→ **GIVEN EXERCISE**: Copy the material verbatim, starting at the line containing "Click sort arrows" and ending after the line containing "Looking at the screenshot, I should pos(724,8).".

→ **DATA FOR THIS TASK**:
################

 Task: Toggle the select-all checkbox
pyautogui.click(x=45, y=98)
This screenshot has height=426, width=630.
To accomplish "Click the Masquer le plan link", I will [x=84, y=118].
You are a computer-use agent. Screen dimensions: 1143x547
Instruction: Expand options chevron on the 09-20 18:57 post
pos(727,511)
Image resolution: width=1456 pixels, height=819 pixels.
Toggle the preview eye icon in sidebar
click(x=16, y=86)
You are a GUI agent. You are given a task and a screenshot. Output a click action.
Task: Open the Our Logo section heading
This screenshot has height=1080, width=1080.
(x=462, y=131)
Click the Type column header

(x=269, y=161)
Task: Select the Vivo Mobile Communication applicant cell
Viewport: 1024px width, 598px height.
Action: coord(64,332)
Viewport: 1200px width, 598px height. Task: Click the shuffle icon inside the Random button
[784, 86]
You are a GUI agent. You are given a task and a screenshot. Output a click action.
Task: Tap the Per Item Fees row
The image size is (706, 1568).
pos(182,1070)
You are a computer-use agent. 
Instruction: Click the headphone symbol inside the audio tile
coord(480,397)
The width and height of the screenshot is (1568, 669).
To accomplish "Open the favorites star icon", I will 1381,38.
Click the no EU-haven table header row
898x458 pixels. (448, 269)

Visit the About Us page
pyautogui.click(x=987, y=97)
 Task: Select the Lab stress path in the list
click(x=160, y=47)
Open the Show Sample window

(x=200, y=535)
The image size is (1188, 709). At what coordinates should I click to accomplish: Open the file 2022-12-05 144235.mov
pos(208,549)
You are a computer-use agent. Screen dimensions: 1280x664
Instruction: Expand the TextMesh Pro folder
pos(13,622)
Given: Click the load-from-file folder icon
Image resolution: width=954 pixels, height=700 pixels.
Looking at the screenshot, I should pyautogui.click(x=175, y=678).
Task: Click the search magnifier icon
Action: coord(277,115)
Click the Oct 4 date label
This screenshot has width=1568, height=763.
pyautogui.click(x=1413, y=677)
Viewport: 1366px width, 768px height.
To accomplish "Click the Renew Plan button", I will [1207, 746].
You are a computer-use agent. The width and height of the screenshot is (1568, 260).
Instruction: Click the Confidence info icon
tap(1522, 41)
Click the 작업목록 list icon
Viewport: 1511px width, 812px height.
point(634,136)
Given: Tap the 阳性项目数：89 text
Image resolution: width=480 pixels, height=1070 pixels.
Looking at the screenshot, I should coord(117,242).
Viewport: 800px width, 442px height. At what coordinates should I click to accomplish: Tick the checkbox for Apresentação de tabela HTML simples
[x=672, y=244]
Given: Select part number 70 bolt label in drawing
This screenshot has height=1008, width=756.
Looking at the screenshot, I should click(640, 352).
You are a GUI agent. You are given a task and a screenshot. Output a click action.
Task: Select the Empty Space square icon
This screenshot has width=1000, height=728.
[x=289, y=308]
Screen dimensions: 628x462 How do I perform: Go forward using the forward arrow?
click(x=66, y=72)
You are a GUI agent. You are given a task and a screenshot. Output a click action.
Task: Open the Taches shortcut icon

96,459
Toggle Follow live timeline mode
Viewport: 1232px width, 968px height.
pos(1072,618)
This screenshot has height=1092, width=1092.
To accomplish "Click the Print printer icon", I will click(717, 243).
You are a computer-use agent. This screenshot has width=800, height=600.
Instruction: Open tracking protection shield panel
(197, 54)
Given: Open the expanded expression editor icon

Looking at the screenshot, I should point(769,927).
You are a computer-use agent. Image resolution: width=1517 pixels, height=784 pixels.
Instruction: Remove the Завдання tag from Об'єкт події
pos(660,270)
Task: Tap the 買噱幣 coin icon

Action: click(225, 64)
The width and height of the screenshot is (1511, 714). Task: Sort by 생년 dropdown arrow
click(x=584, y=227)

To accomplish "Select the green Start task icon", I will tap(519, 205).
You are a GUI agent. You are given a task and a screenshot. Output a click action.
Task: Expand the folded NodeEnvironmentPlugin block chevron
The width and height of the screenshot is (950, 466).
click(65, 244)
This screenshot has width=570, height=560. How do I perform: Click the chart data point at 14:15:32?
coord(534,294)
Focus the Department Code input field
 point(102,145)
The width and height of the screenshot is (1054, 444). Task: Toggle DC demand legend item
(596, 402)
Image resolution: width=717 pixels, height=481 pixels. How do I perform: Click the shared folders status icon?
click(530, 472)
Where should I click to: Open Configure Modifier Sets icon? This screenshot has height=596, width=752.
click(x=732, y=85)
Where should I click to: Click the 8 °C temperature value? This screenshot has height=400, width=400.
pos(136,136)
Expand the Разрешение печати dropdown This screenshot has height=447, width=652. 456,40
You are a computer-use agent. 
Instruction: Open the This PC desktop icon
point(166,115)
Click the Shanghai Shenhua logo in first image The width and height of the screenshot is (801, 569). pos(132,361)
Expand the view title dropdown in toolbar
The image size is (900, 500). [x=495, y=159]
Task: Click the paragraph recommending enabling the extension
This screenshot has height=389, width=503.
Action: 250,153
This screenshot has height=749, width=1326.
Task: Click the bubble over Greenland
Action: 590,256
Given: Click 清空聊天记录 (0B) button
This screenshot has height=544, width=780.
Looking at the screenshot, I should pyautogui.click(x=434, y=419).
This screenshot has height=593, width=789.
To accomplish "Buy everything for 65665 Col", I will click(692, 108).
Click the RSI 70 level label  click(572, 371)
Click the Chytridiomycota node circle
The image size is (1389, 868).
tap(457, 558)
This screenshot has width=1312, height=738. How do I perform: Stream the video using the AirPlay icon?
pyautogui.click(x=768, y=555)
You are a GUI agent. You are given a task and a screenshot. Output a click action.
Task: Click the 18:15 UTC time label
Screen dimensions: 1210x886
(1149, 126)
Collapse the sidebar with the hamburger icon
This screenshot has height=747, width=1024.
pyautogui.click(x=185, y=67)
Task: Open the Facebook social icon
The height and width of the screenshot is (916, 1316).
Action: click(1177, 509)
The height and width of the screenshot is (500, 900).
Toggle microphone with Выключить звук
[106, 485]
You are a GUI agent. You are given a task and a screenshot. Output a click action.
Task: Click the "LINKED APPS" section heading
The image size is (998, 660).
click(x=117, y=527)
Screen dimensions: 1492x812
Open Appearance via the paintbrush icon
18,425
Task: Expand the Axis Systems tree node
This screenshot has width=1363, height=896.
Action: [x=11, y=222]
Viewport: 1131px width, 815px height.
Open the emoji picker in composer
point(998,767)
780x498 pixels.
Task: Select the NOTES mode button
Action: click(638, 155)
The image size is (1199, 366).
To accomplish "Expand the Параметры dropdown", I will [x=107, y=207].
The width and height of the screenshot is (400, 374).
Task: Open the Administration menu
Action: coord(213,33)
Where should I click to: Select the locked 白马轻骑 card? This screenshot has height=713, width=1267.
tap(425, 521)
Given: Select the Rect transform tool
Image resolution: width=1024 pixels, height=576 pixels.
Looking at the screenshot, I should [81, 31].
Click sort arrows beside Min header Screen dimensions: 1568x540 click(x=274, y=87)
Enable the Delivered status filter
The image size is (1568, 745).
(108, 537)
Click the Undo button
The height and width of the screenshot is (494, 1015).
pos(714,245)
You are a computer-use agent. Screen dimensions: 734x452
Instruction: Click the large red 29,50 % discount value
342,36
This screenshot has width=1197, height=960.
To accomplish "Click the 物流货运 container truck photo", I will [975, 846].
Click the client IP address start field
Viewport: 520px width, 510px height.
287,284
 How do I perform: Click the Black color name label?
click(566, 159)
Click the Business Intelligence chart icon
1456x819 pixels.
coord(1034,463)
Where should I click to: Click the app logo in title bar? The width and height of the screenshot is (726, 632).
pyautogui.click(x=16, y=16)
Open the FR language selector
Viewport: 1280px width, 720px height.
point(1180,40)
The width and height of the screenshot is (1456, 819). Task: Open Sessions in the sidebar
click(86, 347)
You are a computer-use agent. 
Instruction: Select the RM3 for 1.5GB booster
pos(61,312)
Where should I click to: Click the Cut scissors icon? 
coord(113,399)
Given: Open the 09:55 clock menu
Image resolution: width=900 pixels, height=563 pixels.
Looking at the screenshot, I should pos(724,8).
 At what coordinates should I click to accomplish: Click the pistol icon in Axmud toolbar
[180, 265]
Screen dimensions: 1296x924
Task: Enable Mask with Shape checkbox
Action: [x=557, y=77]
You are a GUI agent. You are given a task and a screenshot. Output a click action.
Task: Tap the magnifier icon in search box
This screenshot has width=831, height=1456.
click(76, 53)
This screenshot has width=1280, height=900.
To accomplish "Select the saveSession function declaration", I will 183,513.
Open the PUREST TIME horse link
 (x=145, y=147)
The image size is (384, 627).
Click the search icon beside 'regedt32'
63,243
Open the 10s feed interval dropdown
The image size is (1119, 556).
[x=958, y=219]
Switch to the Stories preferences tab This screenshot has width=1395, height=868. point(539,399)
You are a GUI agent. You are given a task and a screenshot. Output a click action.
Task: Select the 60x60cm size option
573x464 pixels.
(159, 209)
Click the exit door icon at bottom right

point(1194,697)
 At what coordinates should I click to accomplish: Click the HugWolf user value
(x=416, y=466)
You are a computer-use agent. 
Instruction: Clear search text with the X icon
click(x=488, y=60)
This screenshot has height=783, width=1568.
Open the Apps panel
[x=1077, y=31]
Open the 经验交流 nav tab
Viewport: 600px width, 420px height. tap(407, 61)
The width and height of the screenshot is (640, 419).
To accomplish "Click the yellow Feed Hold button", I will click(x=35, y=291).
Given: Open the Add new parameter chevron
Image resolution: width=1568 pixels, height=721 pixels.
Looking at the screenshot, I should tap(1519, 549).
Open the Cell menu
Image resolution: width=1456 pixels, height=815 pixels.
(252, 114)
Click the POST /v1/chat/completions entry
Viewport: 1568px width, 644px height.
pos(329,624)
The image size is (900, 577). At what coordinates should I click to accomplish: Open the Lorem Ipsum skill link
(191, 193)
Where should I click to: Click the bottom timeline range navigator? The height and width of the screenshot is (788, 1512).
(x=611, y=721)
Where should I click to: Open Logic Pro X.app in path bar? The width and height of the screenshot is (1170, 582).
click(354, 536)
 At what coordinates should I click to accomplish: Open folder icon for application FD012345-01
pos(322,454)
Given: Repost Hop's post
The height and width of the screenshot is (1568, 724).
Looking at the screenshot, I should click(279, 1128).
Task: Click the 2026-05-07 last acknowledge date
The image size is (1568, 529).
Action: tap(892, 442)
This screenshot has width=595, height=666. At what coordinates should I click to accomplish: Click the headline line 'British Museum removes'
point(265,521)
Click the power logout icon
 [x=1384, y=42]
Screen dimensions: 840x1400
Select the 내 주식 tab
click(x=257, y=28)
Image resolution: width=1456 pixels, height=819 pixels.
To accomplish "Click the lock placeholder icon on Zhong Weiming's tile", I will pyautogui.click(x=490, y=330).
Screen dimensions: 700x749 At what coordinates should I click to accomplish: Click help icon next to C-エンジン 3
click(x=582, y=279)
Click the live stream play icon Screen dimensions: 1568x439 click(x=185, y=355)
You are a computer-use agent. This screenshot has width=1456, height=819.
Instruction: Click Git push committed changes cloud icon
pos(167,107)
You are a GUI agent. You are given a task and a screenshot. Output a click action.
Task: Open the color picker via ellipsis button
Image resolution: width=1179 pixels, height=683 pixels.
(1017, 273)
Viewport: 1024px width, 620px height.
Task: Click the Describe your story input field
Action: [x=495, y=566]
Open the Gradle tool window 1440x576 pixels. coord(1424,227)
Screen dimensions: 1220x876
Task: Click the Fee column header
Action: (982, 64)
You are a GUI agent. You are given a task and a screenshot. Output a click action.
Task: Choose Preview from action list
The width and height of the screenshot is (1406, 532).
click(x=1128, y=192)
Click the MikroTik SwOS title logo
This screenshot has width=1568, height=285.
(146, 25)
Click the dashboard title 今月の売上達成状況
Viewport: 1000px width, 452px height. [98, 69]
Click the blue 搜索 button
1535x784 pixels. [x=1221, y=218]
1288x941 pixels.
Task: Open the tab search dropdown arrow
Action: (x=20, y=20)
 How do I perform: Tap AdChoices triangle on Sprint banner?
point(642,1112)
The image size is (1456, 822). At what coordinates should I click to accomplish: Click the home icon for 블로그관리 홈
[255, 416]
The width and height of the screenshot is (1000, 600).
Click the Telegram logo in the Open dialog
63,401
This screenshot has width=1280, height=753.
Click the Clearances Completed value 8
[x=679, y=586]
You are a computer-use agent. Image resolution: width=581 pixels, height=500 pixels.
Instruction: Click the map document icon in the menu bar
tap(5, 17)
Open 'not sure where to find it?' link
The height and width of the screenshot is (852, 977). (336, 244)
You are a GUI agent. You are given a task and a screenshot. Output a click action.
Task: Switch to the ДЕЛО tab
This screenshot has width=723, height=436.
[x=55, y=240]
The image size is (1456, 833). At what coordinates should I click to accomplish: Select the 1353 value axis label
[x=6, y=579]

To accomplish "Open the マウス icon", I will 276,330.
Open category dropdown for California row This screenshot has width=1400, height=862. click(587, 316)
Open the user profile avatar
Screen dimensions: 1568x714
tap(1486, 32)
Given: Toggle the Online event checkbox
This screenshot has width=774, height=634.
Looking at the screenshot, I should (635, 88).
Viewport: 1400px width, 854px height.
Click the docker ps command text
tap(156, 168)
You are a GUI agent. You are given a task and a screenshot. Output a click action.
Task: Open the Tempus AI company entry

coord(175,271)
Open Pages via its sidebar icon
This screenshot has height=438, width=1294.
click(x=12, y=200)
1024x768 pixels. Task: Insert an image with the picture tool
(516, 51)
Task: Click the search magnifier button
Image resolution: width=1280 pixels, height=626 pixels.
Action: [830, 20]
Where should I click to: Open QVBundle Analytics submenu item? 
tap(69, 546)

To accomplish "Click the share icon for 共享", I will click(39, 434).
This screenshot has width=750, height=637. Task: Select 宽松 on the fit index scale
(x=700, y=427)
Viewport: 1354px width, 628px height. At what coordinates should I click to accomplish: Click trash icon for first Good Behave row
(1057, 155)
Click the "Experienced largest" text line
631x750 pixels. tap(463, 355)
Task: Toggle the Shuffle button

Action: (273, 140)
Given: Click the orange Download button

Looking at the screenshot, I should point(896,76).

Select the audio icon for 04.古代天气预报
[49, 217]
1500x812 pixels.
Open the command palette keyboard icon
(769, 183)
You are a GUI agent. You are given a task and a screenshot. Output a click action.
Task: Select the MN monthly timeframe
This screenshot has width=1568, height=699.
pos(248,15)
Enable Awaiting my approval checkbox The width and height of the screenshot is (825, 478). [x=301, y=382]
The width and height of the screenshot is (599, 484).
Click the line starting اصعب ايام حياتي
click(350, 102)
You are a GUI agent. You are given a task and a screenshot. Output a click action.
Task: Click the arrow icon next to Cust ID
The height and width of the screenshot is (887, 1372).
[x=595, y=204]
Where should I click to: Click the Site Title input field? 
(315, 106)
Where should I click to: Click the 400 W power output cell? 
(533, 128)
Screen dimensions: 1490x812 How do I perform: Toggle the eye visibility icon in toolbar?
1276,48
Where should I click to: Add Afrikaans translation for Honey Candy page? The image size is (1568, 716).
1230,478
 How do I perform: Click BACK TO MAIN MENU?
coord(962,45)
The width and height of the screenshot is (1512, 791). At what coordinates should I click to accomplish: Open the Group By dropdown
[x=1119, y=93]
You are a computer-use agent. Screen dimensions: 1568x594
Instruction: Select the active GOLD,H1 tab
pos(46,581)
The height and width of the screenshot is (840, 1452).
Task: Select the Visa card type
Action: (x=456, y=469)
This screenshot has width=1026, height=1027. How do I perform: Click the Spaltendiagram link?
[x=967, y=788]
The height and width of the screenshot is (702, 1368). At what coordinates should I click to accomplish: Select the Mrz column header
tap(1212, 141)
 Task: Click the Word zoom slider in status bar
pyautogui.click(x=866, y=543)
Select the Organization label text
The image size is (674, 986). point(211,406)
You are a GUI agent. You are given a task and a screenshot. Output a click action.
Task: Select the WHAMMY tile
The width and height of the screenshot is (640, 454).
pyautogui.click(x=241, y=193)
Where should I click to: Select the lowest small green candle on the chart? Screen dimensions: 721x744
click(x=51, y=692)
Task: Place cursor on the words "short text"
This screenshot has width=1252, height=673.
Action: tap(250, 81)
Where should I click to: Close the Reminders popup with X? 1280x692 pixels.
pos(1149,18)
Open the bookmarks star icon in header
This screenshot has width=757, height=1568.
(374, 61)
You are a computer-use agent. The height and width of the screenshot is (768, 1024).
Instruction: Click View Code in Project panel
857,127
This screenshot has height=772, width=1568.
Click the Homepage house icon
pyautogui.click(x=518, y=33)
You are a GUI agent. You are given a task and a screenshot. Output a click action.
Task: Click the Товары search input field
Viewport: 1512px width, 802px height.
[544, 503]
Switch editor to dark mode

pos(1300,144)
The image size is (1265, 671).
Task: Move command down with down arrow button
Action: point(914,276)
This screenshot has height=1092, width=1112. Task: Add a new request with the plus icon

################

→ **FINAL RESULT**:
Click sort arrows beside Min header Screen dimensions: 1568x540 click(x=274, y=87)
Enable the Delivered status filter
The image size is (1568, 745).
(108, 537)
Click the Undo button
The height and width of the screenshot is (494, 1015).
pos(714,245)
You are a computer-use agent. Screen dimensions: 734x452
Instruction: Click the large red 29,50 % discount value
342,36
This screenshot has width=1197, height=960.
To accomplish "Click the 物流货运 container truck photo", I will [975, 846].
Click the client IP address start field
Viewport: 520px width, 510px height.
287,284
 How do I perform: Click the Black color name label?
click(566, 159)
Click the Business Intelligence chart icon
1456x819 pixels.
coord(1034,463)
Where should I click to: Click the app logo in title bar? The width and height of the screenshot is (726, 632).
pyautogui.click(x=16, y=16)
Open the FR language selector
Viewport: 1280px width, 720px height.
point(1180,40)
The width and height of the screenshot is (1456, 819). Task: Open Sessions in the sidebar
click(86, 347)
You are a computer-use agent. 
Instruction: Select the RM3 for 1.5GB booster
pos(61,312)
Where should I click to: Click the Cut scissors icon? 
coord(113,399)
Given: Open the 09:55 clock menu
Image resolution: width=900 pixels, height=563 pixels.
Looking at the screenshot, I should pos(724,8).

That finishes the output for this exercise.